Bereits heute verfügen die Ukrainer mit Swuk und Sky Fortress über zwei Systeme, die mithilfe von Mikrofonen und elektronischen Sensoren russische Raketen und Marschflugkörper frühzeitig erkennen. Unterstützt werden sie durch amerikanische Satelliten sowie Aufklärungsdrohnen und -flugzeuge. Kombiniert mit russischen Informationen, könnten diese Systeme einen Waffenstillstand überwachen und Verletzungen melden, sofern alle Seiten zustimmen.

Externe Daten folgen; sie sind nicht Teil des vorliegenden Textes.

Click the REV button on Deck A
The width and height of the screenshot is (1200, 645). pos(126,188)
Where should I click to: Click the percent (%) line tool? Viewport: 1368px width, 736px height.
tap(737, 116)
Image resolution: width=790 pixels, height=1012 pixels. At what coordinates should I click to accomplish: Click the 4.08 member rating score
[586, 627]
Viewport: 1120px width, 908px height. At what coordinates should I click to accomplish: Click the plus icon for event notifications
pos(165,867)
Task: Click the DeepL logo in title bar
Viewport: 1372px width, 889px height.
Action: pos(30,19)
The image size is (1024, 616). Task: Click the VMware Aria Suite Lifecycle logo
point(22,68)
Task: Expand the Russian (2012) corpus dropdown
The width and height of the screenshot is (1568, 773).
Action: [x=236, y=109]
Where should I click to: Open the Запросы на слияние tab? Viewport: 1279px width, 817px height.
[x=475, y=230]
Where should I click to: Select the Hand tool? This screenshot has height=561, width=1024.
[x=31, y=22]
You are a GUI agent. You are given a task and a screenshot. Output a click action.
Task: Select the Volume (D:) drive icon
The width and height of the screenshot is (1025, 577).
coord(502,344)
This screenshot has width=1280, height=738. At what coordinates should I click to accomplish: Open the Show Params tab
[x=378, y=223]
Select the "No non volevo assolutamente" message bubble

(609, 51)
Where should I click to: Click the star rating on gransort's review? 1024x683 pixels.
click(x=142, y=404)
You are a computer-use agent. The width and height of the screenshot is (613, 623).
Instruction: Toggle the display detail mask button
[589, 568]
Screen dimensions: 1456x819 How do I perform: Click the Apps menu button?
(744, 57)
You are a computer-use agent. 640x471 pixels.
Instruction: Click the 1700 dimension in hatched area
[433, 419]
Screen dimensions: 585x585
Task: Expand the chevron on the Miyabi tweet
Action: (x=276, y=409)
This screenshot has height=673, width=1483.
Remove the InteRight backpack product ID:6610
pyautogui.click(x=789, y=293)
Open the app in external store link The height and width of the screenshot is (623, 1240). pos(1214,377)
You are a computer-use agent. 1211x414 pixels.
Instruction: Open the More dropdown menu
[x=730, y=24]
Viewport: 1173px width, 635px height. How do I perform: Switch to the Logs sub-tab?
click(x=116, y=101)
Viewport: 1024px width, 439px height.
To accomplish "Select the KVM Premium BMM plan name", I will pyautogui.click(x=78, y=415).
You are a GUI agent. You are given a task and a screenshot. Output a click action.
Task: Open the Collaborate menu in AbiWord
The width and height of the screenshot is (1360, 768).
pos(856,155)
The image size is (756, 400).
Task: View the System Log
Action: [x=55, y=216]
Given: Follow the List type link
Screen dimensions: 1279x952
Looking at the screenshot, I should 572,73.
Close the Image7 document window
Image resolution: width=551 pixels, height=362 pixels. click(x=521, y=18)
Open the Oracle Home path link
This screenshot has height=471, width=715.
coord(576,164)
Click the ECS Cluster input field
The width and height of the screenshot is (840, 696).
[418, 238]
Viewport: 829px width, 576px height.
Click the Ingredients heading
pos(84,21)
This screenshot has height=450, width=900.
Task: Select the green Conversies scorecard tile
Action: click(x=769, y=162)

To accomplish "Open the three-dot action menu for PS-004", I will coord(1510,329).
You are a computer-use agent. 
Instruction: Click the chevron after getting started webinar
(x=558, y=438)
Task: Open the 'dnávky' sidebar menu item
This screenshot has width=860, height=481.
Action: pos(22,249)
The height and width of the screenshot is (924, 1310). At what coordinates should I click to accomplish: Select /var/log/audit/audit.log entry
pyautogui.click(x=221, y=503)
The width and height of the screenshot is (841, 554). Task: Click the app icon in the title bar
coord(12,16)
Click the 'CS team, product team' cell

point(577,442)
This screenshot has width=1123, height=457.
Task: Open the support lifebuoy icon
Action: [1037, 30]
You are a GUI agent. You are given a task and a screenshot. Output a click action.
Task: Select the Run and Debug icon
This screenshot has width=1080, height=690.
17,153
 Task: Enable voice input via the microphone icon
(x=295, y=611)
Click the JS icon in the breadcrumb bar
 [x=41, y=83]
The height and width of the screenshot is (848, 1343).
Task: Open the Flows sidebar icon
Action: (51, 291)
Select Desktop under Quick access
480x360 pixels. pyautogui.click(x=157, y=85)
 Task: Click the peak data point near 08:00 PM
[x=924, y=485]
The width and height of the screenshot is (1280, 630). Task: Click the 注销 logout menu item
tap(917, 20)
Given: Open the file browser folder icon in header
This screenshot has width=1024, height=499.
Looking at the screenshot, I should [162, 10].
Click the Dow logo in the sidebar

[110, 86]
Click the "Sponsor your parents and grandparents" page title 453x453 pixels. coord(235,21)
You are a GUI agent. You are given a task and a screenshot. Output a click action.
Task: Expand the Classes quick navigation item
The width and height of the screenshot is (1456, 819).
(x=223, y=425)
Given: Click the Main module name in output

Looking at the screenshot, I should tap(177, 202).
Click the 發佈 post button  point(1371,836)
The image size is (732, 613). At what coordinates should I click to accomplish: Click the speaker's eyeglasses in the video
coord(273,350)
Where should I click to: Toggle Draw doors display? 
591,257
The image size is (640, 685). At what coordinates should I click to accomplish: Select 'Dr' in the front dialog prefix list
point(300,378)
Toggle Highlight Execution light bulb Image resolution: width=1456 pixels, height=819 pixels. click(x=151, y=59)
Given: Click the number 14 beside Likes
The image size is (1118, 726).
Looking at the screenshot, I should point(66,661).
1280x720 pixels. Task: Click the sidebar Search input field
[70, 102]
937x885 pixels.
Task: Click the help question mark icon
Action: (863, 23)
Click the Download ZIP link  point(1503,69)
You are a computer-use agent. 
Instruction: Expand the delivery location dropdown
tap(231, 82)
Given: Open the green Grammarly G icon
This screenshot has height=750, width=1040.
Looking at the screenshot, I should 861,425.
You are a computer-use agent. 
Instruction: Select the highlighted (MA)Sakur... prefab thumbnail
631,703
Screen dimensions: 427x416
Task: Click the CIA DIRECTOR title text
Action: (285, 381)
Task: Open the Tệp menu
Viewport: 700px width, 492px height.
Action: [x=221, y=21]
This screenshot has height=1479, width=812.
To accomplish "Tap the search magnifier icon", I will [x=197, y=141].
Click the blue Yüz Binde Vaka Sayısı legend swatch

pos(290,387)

Extrem kompliziert würde es hingegen bei einer Ausweitung der Feuerpause auf den Boden. Dabei zirkulieren Ideen wie jene einer europäischen «Friedenstruppe», die als eine Art Rückversicherung der Ukraine gegen zukünftige russische Angriffe funktionieren soll. Für Moskau ist das nicht akzeptabel, da man dort die Europäer als Kriegspartei sieht.
Die Suche nach einem Akteur, den beide Seiten akzeptieren, fokussiert sich deshalb zunehmend auf die Uno oder die Organisation für Sicherheit und Zusammenarbeit in Europa (OSZE). Erstere hat global grosse Erfahrung mit friedenssichernden Missionen, während die OSZE zwischen 2014 und 2022 die brüchige Waffenstillstandslinie im Donbass überwachte. In Wien laufen nun Planspiele für eine zukünftige Mission.
Wohl Zehntausende von Soldaten nötig
Allerdings wäre eine solche kaum vergleichbar mit jener vor Russlands Grossangriff. Heute stehen sich an einer aktiven, über tausend Kilometer langen Front zwei der stärksten Armeen der Welt gegenüber. Bereits vor 2022 bekundete die OSZE grosse Mühe mit der Überwachung, da ihr im Konsens mit Russland gefasstes Mandat schwach war. Das Geneva Centre for Security Policy schätzt, dass für eine Überwachung der Waffenstillstandslinie 15 000 Mann nötig wären.
Dies wäre allerdings eine rein friedenssichernde Mission, für die eine weitgehende Friedensbereitschaft beider Seiten Voraussetzung ist. Eine militärisch robuster ausgestattete, kampffähige Truppe müsste demnach mindestens 50 000 Mann umfassen, andere Schätzungen gehen von noch höheren Zahlen aus. Dies setzte ein erheblich höheres Engagement und eine deutlich grössere Risikobereitschaft ausländischer Akteure voraus, als heute erkennbar ist.